Data Analysis in Python

You may be familiar with viewing, graphing, and performing calculations on your data in Excel, MATLAB, or R. We’ll show you in this tutorial that Python can be just as useful for data analysis!

Calculations on Sets of Data

Given a Python list of values and a calculation you need to perform on each value, you might write a loop that runs the calculation for each value. After all, Python can’t run calculations on every element in a list at once, called element-wise operations, using basic operators:

>>> x = [1, 2, 3, 4, 5]
>>> x/2
TypeError: unsupported operand type(s) for /: 'list' and 'int'

Fortunately, there are other data types that can do this!
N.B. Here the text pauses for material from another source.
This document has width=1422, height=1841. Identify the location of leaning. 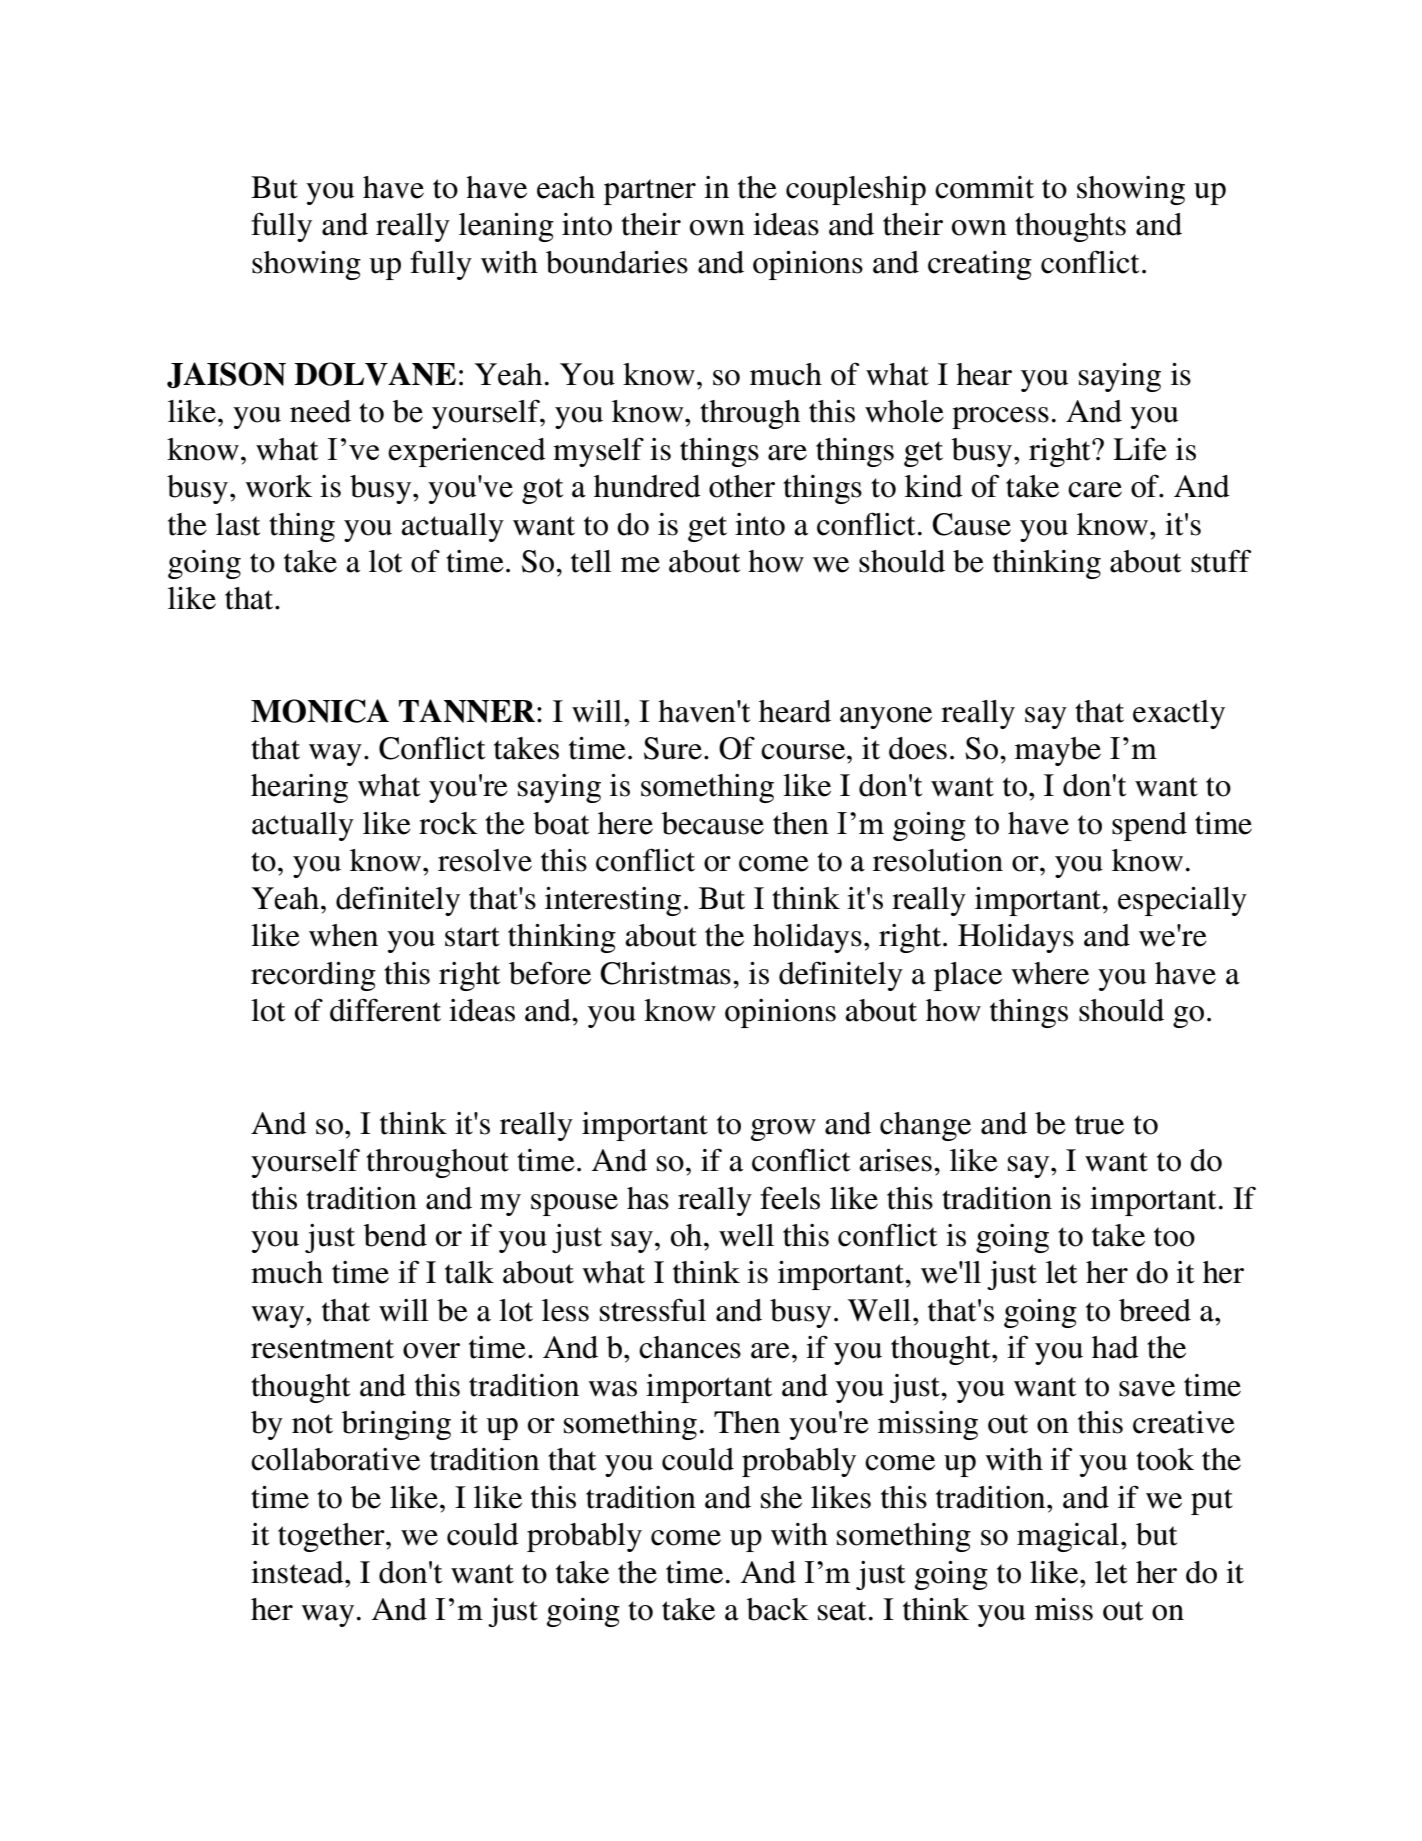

If our data is stored as a NumPy array, we can use the usual +, -, *, /, %, and ** operators to add (or subtract, etc.) each value in the array with either one constant value or values in another NumPy array (of the same dimension).

We use np.array() to convert Python lists to NumPy arrays. Also, many of NumPy’s mathematical functions, such as np.sqrt(), can perform both scalar (number to number) and element-wise (array to array) operations. Here is an example that calculates the hypotenuse for 5 right triangles.

>>> import numpy as np

>>> a = np.array([1, 3, 5, 7, 9])
>>> b = np.array([0, 4, 12, 24, 40])
>>> c = np.sqrt(a ** 2 + b ** 2)
>>> c
array([ 1.,  5., 13., 25., 41.])

Multidimensional NumPy Arrays

The same np.array() command can make a multidimensional array, or an array containing arrays (containing arrays, etc.). Below is an example of a 2D array.

>>> my2DArray = np.array([[1 ,2, 3], [4, 5, 6], [7, 8, 9], [10, 11, 12]])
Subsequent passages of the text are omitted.